◆ **Goal of the exercise**: Give back, character for character, the line that includes "Nachhaltige Abdeckfolien (39, 135)" and all lines beneath it in the data.

◆ **Dataset records**:
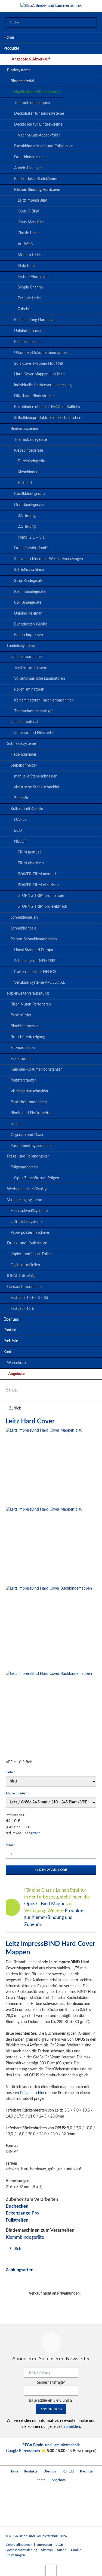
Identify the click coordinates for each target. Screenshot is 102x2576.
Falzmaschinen (23, 1048)
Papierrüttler (21, 1015)
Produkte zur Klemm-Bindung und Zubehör (54, 1917)
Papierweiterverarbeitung (28, 993)
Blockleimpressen (28, 635)
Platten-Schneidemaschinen (34, 939)
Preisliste (11, 1341)
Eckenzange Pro (22, 2213)
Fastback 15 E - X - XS (29, 1298)
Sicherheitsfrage (51, 2382)
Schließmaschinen (29, 570)
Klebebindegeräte (28, 450)
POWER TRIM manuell (37, 874)
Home (9, 38)
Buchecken (17, 2206)
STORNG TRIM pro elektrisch (42, 907)
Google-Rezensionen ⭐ (26, 2451)
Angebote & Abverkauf (31, 59)
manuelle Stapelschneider (35, 776)
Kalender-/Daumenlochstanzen (37, 1069)
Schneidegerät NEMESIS (34, 961)
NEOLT (20, 841)
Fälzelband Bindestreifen (34, 396)
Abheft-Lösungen (28, 168)
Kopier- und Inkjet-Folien (31, 1254)
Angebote (16, 1374)
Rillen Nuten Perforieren (31, 1004)
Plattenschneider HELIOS (35, 972)
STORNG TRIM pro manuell (41, 896)
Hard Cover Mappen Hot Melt (39, 374)
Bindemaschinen (24, 429)
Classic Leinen (29, 233)
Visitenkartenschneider (29, 1091)
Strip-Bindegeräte (28, 581)
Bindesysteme (18, 70)
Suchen (91, 23)
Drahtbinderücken (29, 157)
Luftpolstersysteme (26, 1222)
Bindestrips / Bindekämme (36, 179)
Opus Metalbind (31, 222)
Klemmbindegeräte (29, 592)
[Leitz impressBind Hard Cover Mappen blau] (44, 1466)
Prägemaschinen (24, 1167)
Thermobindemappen (32, 103)
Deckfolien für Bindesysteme (38, 124)
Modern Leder (29, 255)
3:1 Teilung (27, 516)
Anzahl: (11, 1844)
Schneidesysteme (21, 744)
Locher (16, 1124)
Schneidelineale (23, 928)
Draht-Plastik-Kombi (31, 548)
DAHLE (20, 820)
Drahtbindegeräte (29, 505)
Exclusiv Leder (29, 298)
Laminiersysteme (21, 646)
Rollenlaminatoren (29, 689)
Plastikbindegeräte (29, 494)
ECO (18, 831)
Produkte (11, 48)
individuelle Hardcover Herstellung (43, 385)
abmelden (72, 2427)
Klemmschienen (27, 342)
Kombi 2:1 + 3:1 (31, 537)
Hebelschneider (23, 755)
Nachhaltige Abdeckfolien (39, 135)
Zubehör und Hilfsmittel (34, 733)
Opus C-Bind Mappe (45, 1903)
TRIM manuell (29, 852)
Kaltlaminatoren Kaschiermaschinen (44, 700)
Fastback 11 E (22, 1309)
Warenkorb (16, 1363)
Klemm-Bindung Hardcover (37, 190)
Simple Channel (31, 287)
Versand (35, 1832)
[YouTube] (11, 2491)
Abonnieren (51, 2409)
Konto (9, 1352)
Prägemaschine (32, 2093)
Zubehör (25, 309)
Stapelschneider (24, 765)
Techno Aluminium (33, 277)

◆ **Completed exercise**:
Nachhaltige Abdeckfolien (39, 135)
Zubehör und Hilfsmittel (34, 733)
Opus C-Bind Mappe (45, 1903)
TRIM manuell (29, 852)
Kaltlaminatoren Kaschiermaschinen (44, 700)
Fastback 11 E (22, 1309)
Warenkorb (16, 1363)
Klemm-Bindung Hardcover (37, 190)
Simple Channel (31, 287)
Versand (35, 1832)
[YouTube] (11, 2491)
Abonnieren (51, 2409)
Konto (9, 1352)
Prägemaschine (32, 2093)
Zubehör (25, 309)
Stapelschneider (24, 765)
Techno Aluminium (33, 277)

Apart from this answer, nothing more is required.